Governor of Mountain Province
- In office June 30, 2010 – March 31, 2016
- Preceded by: Maximo Dalog Sr.
- Succeeded by: Bonifacio Lacwasan
- In office June 30, 1998 – June 30, 2001
- Preceded by: Maximo Dalog Sr.
- Succeeded by: Sario Malinias

Personal details
- Born: Leonard Gabas Mayaen March 14, 1953 Besao, Mountain Province, Philippines
- Died: March 31, 2016 (aged 63) Bontoc, Mountain Province, Philippines
- Occupation: Politician

= Leonard Mayaen =

Leonard Gabas Mayaen (March 14, 1953 – March 31, 2016) was a Filipino politician and lawyer. He served as the governor of Mountain Province from 1998 until 2001 and again from 2010 until his death in 2016. Governor Mayaen died in office from cardiac arrest on March 31, 2016, during his second term.

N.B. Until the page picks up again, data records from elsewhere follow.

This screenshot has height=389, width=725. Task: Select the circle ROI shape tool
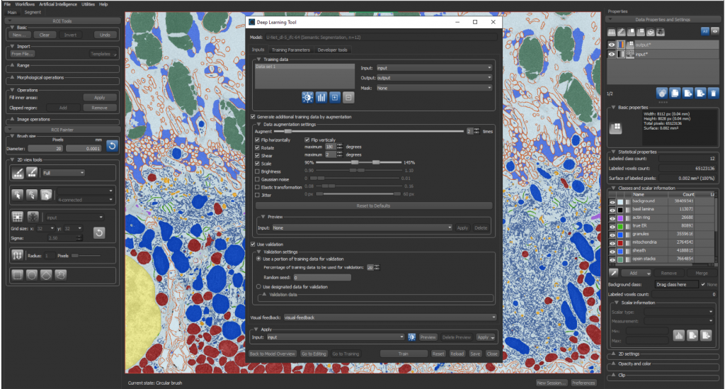click(32, 275)
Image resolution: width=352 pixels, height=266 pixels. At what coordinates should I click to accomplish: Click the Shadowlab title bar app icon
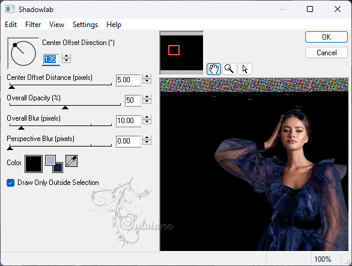[10, 9]
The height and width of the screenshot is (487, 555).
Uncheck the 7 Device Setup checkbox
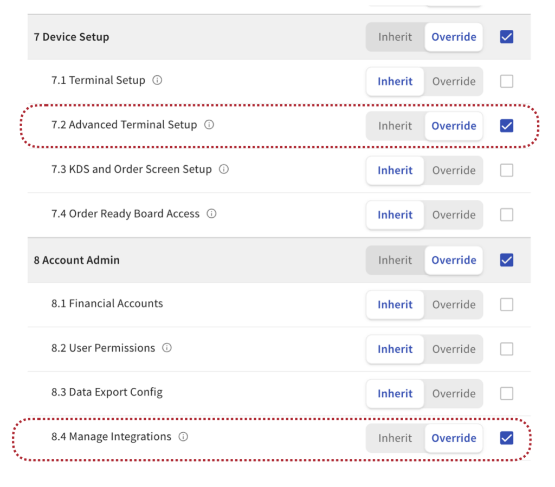pyautogui.click(x=506, y=37)
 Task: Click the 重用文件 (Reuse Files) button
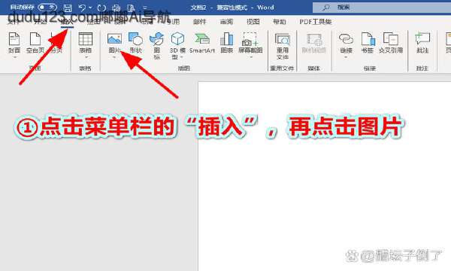[283, 46]
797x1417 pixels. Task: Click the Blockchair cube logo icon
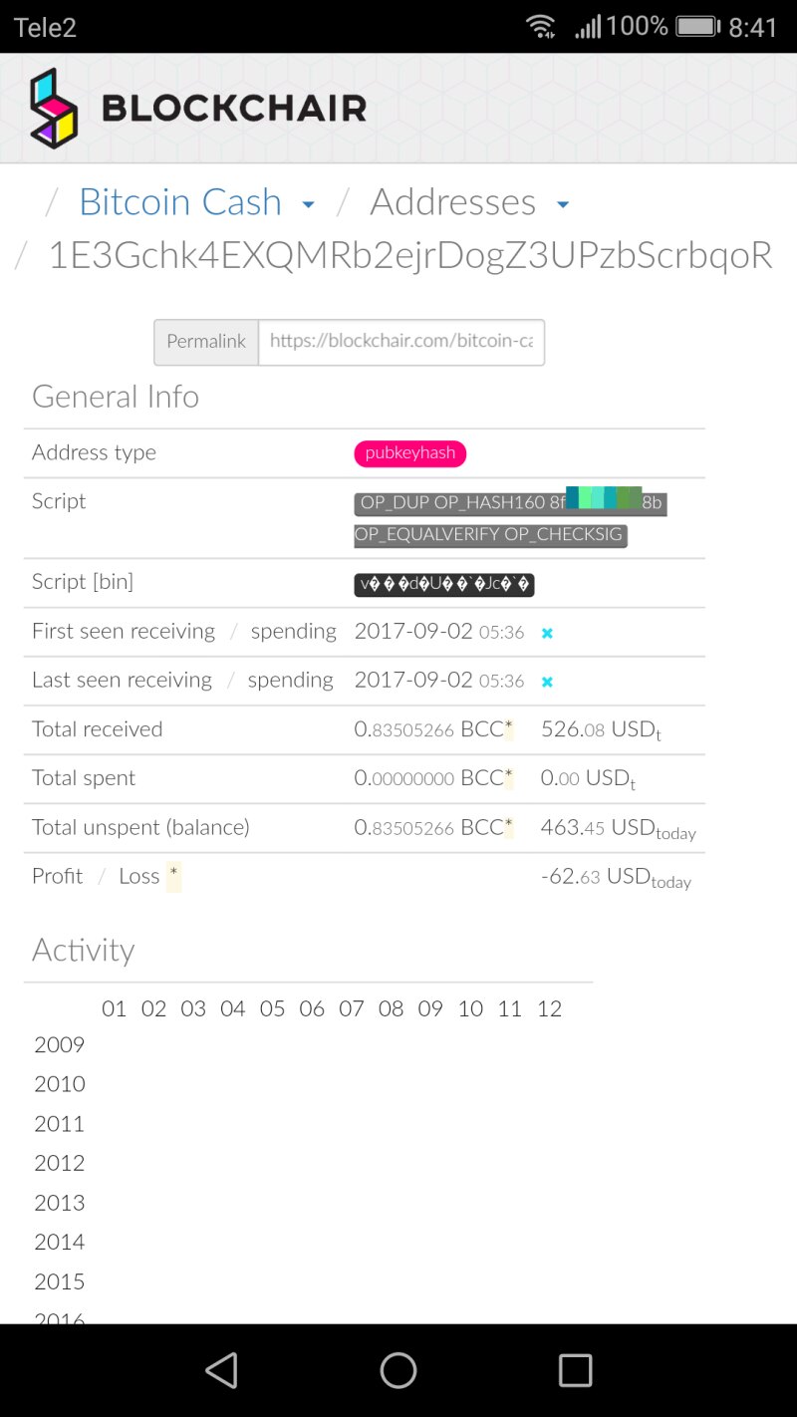[x=53, y=109]
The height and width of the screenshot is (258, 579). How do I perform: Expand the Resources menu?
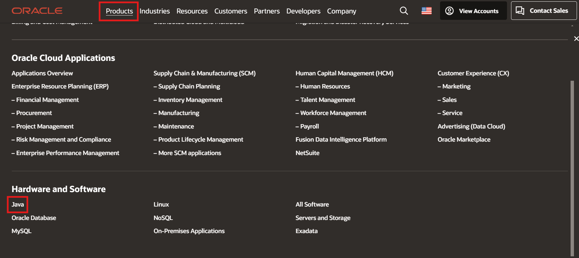coord(192,11)
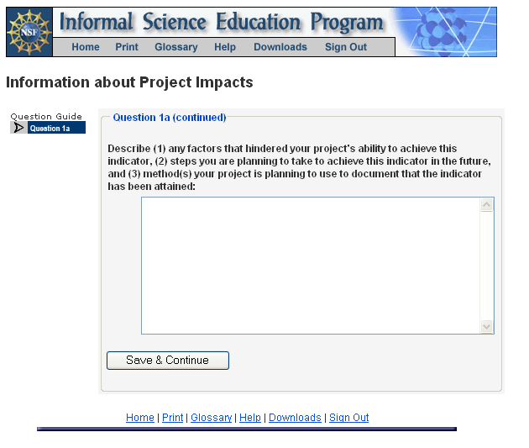The image size is (529, 448).
Task: Open Downloads in top navigation bar
Action: pos(280,47)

At the time of his death, Governor Mayaen was running unopposed for re-election to a third term in the forthcoming Mountain Province gubernatorial election on May 9, 2016.

==Early life and education==
Mayaen was born in Besao, Mountain Province, on March 14, 1953, to a poor family. His family soon moved to Mount Data in nearby Bauko, where his parents found employment on vegetable farms. He attended Mount Data Elementary School, where he was named his class' valedictorian. Mayaen then completed law school.

==Career==
In 1980, Mayaen left his position as a teacher at Tublay School of Home Economics to establish his own law office. He entered politics in 1988 when he was elected as a Mountain Province board member.

Mayaen was elected the Vice Governor of Mountain Province in 1992. He won re-election as Vice Governor in 1995. In 1998, Mayaen was elected Governor of Mountain Province, a position he held from 1998 to 2001 for one-term. He lost his gubernatorial re-election bid in 2001.

Mayaen launched a political comeback nearly a decade later when he was once again elected governor in 2010. In 2013, Mayaen won re-election in a landslide victory. Mayaen was running unopposed for a third, and final, term in the upcoming gubernatorial election on May 9, 2016, when he unexpectedly died in office.

==Death==
Mayaen died in office of a heart attack on March 31, 2016, at the age of 63. He was found unresponsive on the floor of his bedroom in the Mountain Province Mansion House. Mayaen was taken to Bontoc General Hospital and later airlifted by the Philippine Air Force to Notre Dame De Chartres Hospital in Baguio, where he was pronounced dead by physicians. He was survived by his wife, Sonia Gawe Mayaen, and their six children. Governor Mayaen was buried at a family cemetery in Pinsao, Baguio, on April 8, 2016. He was succeeded in office by Vice Governor Boni Lacwasan until a successor could be elected.